If there is a lesson in any of this, it is plainer than I would like. The brief you are handed usually sits on top of a larger system that is creating the problem, and the work only gets interesting when you go looking for that system, even though no one hired you to. So go deep enough to understand a problem better than the people who handed it to you, and trust the pattern that keeps surfacing, as long as you test it against what is already known before you let yourself fall for it.

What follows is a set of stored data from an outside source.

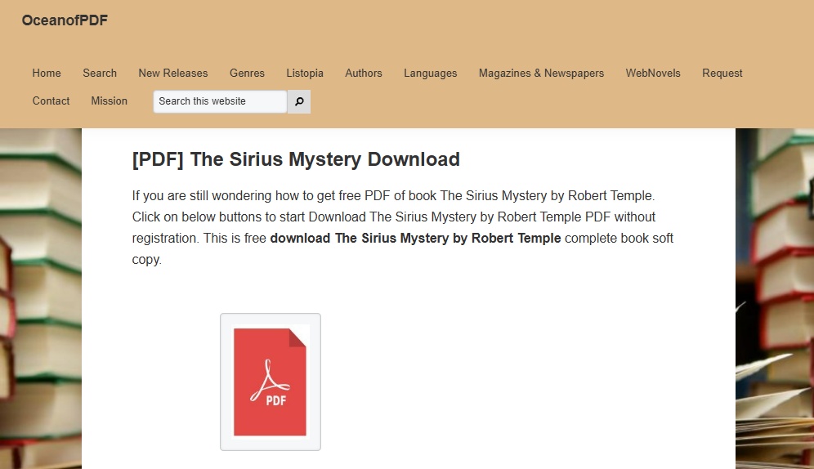Open the WebNovels menu link

point(653,73)
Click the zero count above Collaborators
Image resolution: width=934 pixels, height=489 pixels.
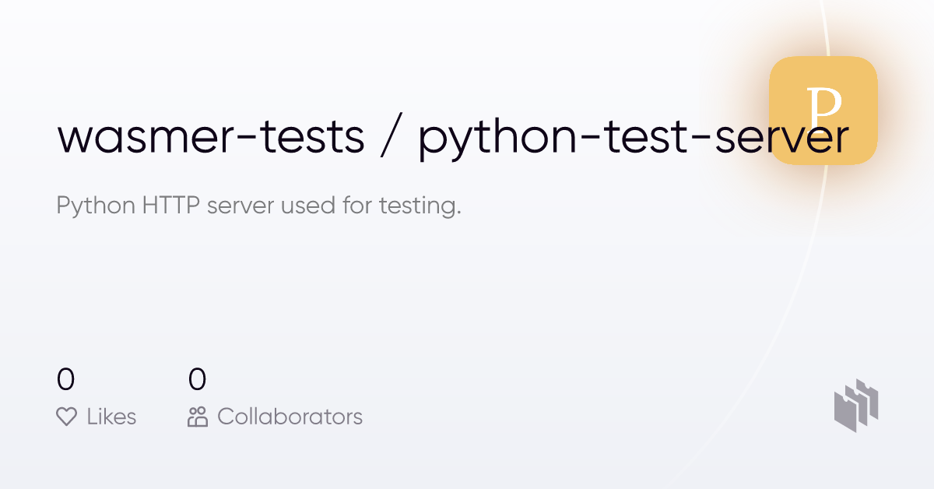[x=197, y=380]
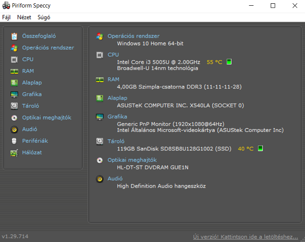Click the Audió heading in summary panel

pos(115,179)
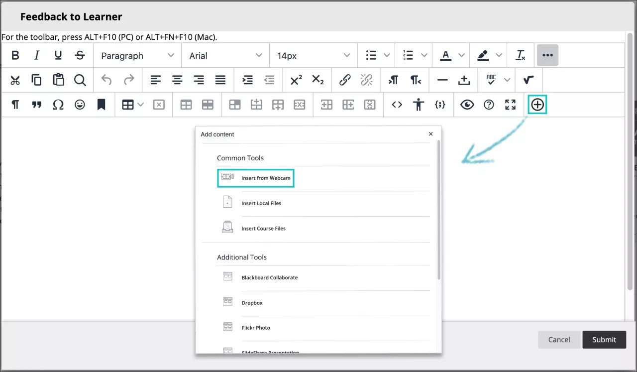The width and height of the screenshot is (637, 372).
Task: Select Dropbox under Additional Tools
Action: pos(251,302)
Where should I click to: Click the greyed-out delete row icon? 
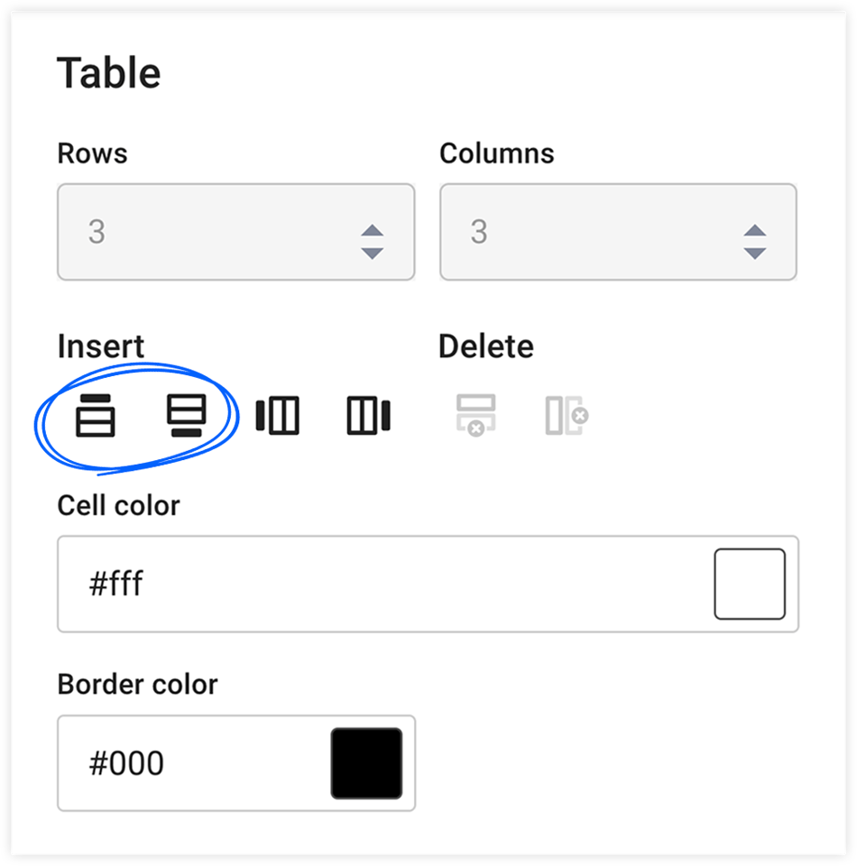[475, 416]
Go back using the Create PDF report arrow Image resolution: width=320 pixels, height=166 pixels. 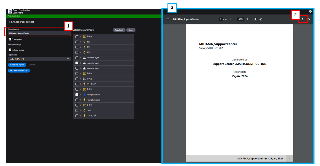click(x=10, y=22)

And there is a harder lesson sitting underneath the first one. Notice which problems tend to survive the longest. The ones that last are usually the ones that pay someone to keep them out of sight. Mallorca is an extreme case, beautiful enough that the damage is easy to look past, but the shape of it is everywhere. Any market or institution that profits from being hard to see is quietly moving something from the people who cannot see it to the people who can. The real work, more often than not, is the slow and unglamorous business of making one of those things visible. Mallorca handed me one. What stays with me is how rare it turns out to be, the plain act of looking clearly at something everyone has quietly agreed to stop seeing.